Самый длинный словесный эпизод «Другого неба» длится около сорока пяти секунд: ближе к середине фильма по телевидению передают последние новости о распространении вируса H1N1 – речь идет о мировой пандемии свиного гриппа весной и летом 2009 года. Здесь, разумеется, просматривается очевидная аналогия: присутствие Али в Москве сравнивается с присутствием опасного вируса. Власти регулярно обыскивают его, раздевают догола и заливают химикатами в дезинфекционной камере, предназначенной для мигрантов, бродяг и бомжей. В этом видно стремление не столько избавить его от заразных болезней, сколько избавить Москву от него самого. Действие фильма разворачивается в невидимых пространствах города – на товарных станциях, в борделях, на задворках, на рабочих площадках, в бараках. Заржавленные двери товарного контейнера ведут в импровизированное общежитие с двухъярусными нарами, где между сменами отдыхает десяток гастарбайтеров. Лица, фигурирующие в массовых сценах фильма, характеризуют Москву не как деловой или культурный центр, а как средоточие незримой эксплуатации и ее жертв: мы видим безмолвные бригады рабочих, которые трудятся на стройках и на лесозаготовках, едут на работу в автобусах в предрассветные часы, мешают бетон, из которого строится город, и ищут бюрократическую поддержку в сырых полутемных подвальных помещениях.
Телевизионная передача служит связующим звеном между событиями, происходящими на экране, и внутренним миром Али, а также подчеркивает отсутствие общения в повествовательной ткани фильма.
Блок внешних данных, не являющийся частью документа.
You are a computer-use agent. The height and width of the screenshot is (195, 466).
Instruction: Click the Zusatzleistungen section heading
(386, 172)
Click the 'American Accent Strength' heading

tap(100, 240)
За трансляцией новостей о вирусе следует эпизод, в котором лесозаготовительная машина продирается сквозь лес, – это та самая машина, которая заберет жизнь сына Али. Когда Али узнаёт о гибели сына, телевизор включен, но работает без звука. Али ни с кем не говорит о смерти сына – и потому, что не хочет, и потому что ему этого не позволяет языковой барьер между ним и большей частью Москвы. Фильм переходит от одного бессловесного эпизода к другому, где фразы и отрывки из телевизионных передач заменяют диалог и в конце концов служат единственным выражением скорби Али. Критики усмотрели в «Другом небе» «ритмическое влияние» режиссера А. П. Рехвиашвили, в частности его «Грузинских хроник XIX века» (1979), хотя в первые пять минут фильма Рехвиашвили звучит больше диалогов, чем за весь фильм «Другое небо»[54]
.При всей бессловесности фильма в нем постоянно присутствуют шумы Москвы. Мы слышим бесконечный гул транзита: громкоговорители, шум автомобильных двигателей, катящиеся чемоданы, шлепанье ног по твердому полу. Рабочие и транспортные шумы заглушают все остальное, не оставляя места мыслям и рефлексии. Есть труд, есть движение и снова труд. Нет даже намека на какие-либо памятники, башни и шпили, которые так часто служат литературными, культурными и визуальными метонимиями города и всей страны; это напоминает то, как изобразил Москву Вен. Ерофеев, в чьей повести «Москва – Петушки» (1973) подвыпивший рассказчик постоянно ходит по городу, но так ни разу и не видит Кремля. Единственное узнаваемое место в фильме – это Казанский вокзал, главный перевалочный пункт для приезжающих в столицу из отдаленных мест и отбывающих обратно.